Exercise prompt = Copy out the data in full, keeping each line exactly as it reads.

Task input =

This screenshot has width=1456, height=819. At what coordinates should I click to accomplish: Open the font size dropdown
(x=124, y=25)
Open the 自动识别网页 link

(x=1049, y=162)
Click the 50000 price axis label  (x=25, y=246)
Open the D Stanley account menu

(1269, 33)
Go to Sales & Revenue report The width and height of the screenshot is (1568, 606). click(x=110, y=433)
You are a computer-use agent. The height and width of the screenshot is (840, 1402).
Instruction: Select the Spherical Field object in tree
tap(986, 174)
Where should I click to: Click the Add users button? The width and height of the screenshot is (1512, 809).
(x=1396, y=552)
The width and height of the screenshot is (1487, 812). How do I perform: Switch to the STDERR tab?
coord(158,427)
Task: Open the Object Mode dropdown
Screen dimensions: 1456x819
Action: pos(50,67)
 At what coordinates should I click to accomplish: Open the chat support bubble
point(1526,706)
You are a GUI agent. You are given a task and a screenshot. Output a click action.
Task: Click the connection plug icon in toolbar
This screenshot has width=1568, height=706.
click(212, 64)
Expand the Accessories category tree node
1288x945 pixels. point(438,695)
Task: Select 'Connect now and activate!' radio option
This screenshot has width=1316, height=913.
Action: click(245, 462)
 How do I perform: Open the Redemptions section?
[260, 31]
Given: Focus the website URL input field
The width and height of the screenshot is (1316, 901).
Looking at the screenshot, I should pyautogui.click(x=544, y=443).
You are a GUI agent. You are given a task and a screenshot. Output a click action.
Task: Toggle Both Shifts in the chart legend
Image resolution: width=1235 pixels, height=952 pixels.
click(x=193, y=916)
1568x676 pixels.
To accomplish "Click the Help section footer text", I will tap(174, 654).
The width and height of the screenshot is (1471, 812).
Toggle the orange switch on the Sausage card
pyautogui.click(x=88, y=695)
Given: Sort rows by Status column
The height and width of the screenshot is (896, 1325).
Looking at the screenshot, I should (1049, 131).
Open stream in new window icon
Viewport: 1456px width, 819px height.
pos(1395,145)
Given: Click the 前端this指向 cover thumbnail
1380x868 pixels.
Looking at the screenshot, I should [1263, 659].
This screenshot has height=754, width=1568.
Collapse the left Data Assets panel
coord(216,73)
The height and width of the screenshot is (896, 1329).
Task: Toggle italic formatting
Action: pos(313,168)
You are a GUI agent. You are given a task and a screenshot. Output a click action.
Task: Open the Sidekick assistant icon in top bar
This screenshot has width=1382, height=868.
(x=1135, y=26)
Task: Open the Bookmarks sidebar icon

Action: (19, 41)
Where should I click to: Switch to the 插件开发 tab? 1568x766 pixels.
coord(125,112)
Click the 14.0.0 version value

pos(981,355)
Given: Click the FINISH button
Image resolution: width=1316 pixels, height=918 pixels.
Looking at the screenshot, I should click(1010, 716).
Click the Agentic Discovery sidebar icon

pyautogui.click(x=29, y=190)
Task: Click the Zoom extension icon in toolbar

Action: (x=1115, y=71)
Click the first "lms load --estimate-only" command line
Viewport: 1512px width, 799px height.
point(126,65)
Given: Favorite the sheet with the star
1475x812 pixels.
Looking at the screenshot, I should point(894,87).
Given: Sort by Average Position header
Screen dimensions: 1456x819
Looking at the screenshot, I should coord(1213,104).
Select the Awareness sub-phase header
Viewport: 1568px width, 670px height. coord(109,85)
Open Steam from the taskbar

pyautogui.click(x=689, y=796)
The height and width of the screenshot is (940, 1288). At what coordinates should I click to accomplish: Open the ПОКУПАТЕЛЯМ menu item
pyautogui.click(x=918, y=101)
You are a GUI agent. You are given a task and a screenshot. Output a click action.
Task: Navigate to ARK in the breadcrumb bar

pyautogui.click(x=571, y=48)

Worked solution =
This screenshot has width=1456, height=819. At what coordinates should I click to accomplish: Open the font size dropdown
(x=124, y=25)
Open the 自动识别网页 link

(x=1049, y=162)
Click the 50000 price axis label  (x=25, y=246)
Open the D Stanley account menu

(1269, 33)
Go to Sales & Revenue report The width and height of the screenshot is (1568, 606). click(x=110, y=433)
You are a computer-use agent. The height and width of the screenshot is (840, 1402).
Instruction: Select the Spherical Field object in tree
tap(986, 174)
Where should I click to: Click the Add users button? The width and height of the screenshot is (1512, 809).
(x=1396, y=552)
The width and height of the screenshot is (1487, 812). How do I perform: Switch to the STDERR tab?
coord(158,427)
Task: Open the Object Mode dropdown
Screen dimensions: 1456x819
Action: pos(50,67)
 At what coordinates should I click to accomplish: Open the chat support bubble
point(1526,706)
You are a GUI agent. You are given a task and a screenshot. Output a click action.
Task: Click the connection plug icon in toolbar
This screenshot has width=1568, height=706.
click(212, 64)
Expand the Accessories category tree node
1288x945 pixels. point(438,695)
Task: Select 'Connect now and activate!' radio option
This screenshot has width=1316, height=913.
Action: click(245, 462)
 How do I perform: Open the Redemptions section?
[260, 31]
Given: Focus the website URL input field
The width and height of the screenshot is (1316, 901).
Looking at the screenshot, I should pyautogui.click(x=544, y=443).
You are a GUI agent. You are given a task and a screenshot. Output a click action.
Task: Toggle Both Shifts in the chart legend
Image resolution: width=1235 pixels, height=952 pixels.
click(x=193, y=916)
1568x676 pixels.
To accomplish "Click the Help section footer text", I will tap(174, 654).
The width and height of the screenshot is (1471, 812).
Toggle the orange switch on the Sausage card
pyautogui.click(x=88, y=695)
Given: Sort rows by Status column
The height and width of the screenshot is (896, 1325).
Looking at the screenshot, I should (1049, 131).
Open stream in new window icon
Viewport: 1456px width, 819px height.
pos(1395,145)
Given: Click the 前端this指向 cover thumbnail
1380x868 pixels.
Looking at the screenshot, I should [1263, 659].
This screenshot has height=754, width=1568.
Collapse the left Data Assets panel
coord(216,73)
The height and width of the screenshot is (896, 1329).
Task: Toggle italic formatting
Action: pos(313,168)
You are a GUI agent. You are given a task and a screenshot. Output a click action.
Task: Open the Sidekick assistant icon in top bar
This screenshot has width=1382, height=868.
(x=1135, y=26)
Task: Open the Bookmarks sidebar icon

Action: (19, 41)
Where should I click to: Switch to the 插件开发 tab? 1568x766 pixels.
coord(125,112)
Click the 14.0.0 version value

pos(981,355)
Given: Click the FINISH button
Image resolution: width=1316 pixels, height=918 pixels.
Looking at the screenshot, I should click(1010, 716).
Click the Agentic Discovery sidebar icon

pyautogui.click(x=29, y=190)
Task: Click the Zoom extension icon in toolbar

Action: (x=1115, y=71)
Click the first "lms load --estimate-only" command line
Viewport: 1512px width, 799px height.
point(126,65)
Given: Favorite the sheet with the star
1475x812 pixels.
Looking at the screenshot, I should point(894,87).
Given: Sort by Average Position header
Screen dimensions: 1456x819
Looking at the screenshot, I should coord(1213,104).
Select the Awareness sub-phase header
Viewport: 1568px width, 670px height. coord(109,85)
Open Steam from the taskbar

pyautogui.click(x=689, y=796)
The height and width of the screenshot is (940, 1288). At what coordinates should I click to accomplish: Open the ПОКУПАТЕЛЯМ menu item
pyautogui.click(x=918, y=101)
You are a GUI agent. You are given a task and a screenshot. Output a click action.
Task: Navigate to ARK in the breadcrumb bar

pyautogui.click(x=571, y=48)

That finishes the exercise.